The Wisconsin Assembly passed a budget over two months late, and the delay hasn’t made it any less of a rush job.

Fill in the Blanks

The budget restricts towns’ ability to regulate gravel mines, with stunningly sloppy language like this:

Create a provision … to prohibit a political subdivision .. from enforcing an ordinance if any of the following applies: (a) a statutory provision expressly prohibits the political subdivision from enforcing the ordinance; (b) the ordinance logically conflicts with a statutory provision; (c) the ordinance defeats the purpose of a statutory provision; or (d) the ordinance violates the spirit of a statutory provision.

Clearly, the Joint Finance Committee couldn’t be bothered to actually write out their legislation. Instead, they expect municipalities to imagine what the committee members would have written.

No Gas Tax, Just a No-Gas Tax

Rather than taxing fossil fuel consumption, which could have addressed the deficit and the environment with one stone, the committee approved a fee for hybrid and electric vehicles.

Don’t get me wrong, there will come a time when non-polluting vehicles need to support more road maintenance.

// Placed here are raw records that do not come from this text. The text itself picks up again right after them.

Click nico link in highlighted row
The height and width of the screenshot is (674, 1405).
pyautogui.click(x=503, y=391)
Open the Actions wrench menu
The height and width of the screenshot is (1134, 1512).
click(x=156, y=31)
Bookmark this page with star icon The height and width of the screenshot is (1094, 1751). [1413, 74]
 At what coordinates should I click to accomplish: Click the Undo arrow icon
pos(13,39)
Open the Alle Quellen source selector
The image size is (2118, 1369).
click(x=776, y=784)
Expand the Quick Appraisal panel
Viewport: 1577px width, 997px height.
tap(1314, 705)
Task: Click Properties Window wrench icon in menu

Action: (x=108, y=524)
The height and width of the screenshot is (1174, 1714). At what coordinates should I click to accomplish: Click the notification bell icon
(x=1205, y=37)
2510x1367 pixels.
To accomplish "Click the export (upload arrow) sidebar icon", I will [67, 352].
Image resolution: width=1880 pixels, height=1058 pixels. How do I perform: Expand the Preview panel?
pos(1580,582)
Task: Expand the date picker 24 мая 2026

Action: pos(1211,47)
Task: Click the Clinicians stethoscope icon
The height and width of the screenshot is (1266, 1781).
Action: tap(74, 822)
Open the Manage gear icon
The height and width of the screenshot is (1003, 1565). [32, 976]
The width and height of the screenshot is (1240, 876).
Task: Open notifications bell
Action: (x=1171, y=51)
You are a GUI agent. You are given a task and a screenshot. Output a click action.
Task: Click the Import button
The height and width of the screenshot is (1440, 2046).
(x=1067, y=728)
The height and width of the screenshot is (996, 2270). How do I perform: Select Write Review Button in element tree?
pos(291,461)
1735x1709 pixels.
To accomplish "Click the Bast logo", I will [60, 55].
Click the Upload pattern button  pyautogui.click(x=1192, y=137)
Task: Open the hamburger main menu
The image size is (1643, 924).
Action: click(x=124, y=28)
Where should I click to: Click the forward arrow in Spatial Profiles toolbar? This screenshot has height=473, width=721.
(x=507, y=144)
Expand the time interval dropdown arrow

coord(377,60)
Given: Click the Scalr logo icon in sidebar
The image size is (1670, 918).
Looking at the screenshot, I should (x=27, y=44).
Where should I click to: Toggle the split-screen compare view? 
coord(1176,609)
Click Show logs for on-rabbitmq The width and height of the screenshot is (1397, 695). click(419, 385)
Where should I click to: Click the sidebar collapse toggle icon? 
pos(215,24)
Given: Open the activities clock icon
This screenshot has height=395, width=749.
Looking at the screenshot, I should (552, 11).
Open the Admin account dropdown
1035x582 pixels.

Just like there will come a time when houses with solar panels will need to support the grid. But we aren’t there yet, and we need to incentivize ways that people can use less combustible fuel. Roads right now aren’t buckling under Priuses, they’re buckling under eighteen-wheelers.

Bike Paths Are Not Coming For Your Land

The budget also included prohibitions against towns seizing or condemning land to construct bike trails. Conservative groups touted this as a win for property owners.

But the property right this defends is the right to have your property depreciate. I haven’t been able to find any evidence of municipalities abusing their current options. If they did, the state could have a more direct, contiguous bike network.

For example, the trail that ought to connect Madison to Milwaukee ends abruptly a few miles short in Cottage Grove due to private property in the way. These issues sometimes get solved by routing a path the long way around, at greater expense and inconvenience to the community. Take the Oregon Rotary Trail for instance, which traces three sides of a rectangle around someone’s property.

And whatever your views are on whether cities should have the right to seize land for infrastructure projects, it’s not right to prohibit it when it comes to bike paths while still allowing it for roads. Bike paths can accommodate more people at less cost, with environmental and health benefits. And they take less of your land to build.